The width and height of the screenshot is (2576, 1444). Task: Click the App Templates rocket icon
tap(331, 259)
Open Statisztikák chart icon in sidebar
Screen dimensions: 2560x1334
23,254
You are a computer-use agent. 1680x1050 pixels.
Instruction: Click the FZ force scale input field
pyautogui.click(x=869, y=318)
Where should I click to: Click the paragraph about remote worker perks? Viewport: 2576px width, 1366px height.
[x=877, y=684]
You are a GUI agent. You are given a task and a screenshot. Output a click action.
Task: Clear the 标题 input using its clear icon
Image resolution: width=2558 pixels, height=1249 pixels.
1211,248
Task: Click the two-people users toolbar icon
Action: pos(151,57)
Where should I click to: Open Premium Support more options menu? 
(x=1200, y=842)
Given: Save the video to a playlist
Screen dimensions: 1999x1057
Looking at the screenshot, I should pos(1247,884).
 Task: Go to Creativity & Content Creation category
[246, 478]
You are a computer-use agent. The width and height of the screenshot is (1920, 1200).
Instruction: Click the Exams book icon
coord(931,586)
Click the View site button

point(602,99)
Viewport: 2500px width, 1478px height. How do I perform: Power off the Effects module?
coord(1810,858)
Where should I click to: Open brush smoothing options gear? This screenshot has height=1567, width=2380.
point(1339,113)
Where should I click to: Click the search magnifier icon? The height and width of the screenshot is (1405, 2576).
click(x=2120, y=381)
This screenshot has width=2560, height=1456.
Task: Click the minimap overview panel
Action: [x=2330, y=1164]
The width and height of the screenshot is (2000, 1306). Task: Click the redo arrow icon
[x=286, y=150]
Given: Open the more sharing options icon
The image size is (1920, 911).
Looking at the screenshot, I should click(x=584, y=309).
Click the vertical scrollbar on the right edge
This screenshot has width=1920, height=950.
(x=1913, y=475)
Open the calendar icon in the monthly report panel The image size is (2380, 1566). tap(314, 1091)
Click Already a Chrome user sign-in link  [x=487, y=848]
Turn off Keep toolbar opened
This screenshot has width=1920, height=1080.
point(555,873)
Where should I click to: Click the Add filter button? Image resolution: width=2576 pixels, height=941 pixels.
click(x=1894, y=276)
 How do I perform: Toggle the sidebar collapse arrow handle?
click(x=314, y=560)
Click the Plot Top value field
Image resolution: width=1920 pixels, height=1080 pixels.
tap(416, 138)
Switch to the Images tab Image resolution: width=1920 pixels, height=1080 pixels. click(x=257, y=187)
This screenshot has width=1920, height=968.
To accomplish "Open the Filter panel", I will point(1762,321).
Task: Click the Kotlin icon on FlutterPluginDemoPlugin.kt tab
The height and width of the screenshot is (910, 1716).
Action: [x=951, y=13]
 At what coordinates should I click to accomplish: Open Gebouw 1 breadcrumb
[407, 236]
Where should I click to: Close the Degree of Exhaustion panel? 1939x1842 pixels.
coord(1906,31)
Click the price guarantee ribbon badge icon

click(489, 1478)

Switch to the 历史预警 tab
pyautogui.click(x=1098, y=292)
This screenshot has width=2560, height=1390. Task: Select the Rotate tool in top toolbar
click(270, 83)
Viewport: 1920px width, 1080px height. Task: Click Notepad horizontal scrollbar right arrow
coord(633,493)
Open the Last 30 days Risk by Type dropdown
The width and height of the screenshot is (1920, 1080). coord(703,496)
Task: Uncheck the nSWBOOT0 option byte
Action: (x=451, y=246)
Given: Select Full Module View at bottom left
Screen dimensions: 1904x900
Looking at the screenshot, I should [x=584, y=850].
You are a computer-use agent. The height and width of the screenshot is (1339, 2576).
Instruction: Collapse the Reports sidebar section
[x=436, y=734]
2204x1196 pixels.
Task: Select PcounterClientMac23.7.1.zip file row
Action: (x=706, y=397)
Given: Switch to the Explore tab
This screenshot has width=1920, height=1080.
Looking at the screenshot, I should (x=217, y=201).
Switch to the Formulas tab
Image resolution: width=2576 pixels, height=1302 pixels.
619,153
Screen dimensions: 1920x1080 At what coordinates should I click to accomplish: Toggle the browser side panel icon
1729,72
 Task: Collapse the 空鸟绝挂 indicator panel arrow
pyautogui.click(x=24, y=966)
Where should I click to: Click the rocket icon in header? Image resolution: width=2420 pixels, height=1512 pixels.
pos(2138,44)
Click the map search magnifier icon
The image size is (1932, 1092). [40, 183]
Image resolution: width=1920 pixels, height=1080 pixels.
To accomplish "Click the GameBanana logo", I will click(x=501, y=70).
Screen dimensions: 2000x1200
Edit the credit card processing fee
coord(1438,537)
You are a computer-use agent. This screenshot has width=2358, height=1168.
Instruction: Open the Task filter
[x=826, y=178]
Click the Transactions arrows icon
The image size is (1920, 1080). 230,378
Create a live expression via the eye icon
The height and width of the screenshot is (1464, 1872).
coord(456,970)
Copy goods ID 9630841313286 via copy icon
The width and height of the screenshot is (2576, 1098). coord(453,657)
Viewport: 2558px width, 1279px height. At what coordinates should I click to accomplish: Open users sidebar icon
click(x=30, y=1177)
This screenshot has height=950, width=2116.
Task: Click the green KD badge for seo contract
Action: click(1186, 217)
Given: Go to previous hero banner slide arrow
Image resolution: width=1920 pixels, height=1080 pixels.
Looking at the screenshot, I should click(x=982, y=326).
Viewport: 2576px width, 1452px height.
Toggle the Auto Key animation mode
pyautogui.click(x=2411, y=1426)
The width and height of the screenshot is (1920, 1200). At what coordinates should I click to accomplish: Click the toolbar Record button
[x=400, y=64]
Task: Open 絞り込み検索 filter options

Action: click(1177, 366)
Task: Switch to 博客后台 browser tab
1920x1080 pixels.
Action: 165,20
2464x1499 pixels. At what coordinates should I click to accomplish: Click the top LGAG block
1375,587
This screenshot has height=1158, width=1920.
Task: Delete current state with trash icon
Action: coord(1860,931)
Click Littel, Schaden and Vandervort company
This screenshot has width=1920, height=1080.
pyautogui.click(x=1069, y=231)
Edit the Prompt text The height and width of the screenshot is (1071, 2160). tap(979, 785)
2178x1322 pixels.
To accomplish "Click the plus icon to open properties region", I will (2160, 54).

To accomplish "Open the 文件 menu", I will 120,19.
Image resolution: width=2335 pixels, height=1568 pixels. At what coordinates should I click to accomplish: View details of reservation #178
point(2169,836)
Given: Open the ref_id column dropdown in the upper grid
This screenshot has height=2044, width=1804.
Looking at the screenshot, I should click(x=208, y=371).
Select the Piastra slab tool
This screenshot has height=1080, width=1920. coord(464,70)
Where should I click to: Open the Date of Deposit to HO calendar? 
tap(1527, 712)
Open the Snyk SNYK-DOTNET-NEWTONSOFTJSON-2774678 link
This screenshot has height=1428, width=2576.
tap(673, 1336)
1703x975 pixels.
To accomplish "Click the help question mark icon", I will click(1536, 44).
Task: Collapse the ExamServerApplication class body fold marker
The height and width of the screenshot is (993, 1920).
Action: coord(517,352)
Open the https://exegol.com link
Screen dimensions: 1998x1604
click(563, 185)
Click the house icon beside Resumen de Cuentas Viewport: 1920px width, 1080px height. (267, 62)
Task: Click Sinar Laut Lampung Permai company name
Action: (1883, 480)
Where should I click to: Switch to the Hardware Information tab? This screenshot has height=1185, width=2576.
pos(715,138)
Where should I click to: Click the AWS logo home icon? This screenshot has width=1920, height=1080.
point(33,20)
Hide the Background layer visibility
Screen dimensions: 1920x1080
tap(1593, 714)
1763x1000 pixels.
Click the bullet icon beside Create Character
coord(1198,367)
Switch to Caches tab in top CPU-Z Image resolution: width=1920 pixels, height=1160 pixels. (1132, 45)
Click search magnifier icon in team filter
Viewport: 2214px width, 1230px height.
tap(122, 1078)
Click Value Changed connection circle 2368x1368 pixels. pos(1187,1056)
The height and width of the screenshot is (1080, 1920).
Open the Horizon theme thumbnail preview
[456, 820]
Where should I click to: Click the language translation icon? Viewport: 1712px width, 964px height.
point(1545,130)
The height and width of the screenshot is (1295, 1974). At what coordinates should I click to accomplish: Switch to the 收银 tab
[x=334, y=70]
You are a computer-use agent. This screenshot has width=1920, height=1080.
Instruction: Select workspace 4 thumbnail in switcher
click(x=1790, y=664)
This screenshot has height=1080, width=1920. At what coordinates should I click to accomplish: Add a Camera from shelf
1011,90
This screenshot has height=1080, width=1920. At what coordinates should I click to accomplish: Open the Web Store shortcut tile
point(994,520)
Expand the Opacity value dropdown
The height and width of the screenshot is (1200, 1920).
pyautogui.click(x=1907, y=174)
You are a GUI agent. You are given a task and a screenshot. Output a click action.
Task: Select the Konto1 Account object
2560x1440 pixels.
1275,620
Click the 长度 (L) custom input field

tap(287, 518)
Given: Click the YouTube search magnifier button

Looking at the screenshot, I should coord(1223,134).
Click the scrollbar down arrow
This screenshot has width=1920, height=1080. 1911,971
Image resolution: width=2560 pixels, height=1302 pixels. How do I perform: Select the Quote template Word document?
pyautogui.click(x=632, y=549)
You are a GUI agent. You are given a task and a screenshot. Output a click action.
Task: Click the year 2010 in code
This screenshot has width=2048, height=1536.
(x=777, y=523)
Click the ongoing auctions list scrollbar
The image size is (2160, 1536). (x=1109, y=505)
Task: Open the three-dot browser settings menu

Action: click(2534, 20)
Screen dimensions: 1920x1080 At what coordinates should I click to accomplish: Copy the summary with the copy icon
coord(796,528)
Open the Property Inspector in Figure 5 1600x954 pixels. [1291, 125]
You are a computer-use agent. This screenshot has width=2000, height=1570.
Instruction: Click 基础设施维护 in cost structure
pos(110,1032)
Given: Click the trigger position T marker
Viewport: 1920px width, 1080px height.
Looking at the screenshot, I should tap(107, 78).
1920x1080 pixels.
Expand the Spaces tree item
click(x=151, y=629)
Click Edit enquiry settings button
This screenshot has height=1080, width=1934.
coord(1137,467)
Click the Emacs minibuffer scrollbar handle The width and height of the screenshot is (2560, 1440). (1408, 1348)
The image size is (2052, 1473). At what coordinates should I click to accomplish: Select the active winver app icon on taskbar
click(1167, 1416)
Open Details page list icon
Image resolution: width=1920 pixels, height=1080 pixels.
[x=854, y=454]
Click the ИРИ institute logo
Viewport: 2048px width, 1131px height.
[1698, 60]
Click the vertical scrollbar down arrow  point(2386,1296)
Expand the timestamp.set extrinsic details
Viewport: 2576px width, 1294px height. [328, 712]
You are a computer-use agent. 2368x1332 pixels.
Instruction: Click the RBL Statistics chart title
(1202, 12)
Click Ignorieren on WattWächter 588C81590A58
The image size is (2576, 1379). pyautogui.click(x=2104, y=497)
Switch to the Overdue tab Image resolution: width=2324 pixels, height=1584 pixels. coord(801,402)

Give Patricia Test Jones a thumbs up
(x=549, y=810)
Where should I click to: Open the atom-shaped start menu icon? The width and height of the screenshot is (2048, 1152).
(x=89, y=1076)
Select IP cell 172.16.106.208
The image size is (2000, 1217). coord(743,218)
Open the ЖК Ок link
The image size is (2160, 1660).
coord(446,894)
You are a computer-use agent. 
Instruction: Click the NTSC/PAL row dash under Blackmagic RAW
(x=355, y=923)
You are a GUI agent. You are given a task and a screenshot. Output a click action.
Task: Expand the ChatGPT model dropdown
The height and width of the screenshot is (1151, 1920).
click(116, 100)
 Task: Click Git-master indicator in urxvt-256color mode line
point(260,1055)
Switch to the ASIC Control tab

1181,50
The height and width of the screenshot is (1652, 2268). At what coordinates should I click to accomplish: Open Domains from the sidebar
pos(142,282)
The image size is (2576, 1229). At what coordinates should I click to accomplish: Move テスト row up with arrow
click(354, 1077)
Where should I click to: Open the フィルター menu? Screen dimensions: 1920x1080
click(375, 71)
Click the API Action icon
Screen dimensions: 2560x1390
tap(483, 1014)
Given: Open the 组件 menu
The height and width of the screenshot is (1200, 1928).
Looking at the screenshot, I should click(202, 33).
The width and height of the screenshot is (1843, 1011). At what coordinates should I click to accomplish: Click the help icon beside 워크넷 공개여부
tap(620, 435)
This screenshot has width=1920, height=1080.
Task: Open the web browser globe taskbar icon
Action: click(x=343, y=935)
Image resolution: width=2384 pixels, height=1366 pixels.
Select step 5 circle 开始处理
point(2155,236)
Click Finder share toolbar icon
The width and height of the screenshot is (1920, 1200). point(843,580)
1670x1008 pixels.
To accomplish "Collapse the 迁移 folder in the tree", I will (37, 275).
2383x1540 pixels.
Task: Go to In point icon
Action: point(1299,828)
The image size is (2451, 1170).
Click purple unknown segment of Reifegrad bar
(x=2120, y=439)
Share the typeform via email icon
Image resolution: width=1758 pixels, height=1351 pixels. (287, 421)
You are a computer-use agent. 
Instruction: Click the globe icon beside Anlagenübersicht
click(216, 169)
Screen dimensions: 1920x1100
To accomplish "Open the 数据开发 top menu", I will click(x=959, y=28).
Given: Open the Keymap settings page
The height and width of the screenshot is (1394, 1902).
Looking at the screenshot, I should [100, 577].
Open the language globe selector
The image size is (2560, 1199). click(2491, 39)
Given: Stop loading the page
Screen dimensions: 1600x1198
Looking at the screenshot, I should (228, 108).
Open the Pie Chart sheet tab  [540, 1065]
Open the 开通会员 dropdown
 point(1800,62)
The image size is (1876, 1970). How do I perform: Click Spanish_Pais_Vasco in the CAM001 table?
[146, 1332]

PROBLEM TO WORK ON: Search the data above for the word "page", then gather each line in which it appears.

SOLVED EXERCISE:
Open Details page list icon
Given: Open the Keymap settings page
Given: Stop loading the page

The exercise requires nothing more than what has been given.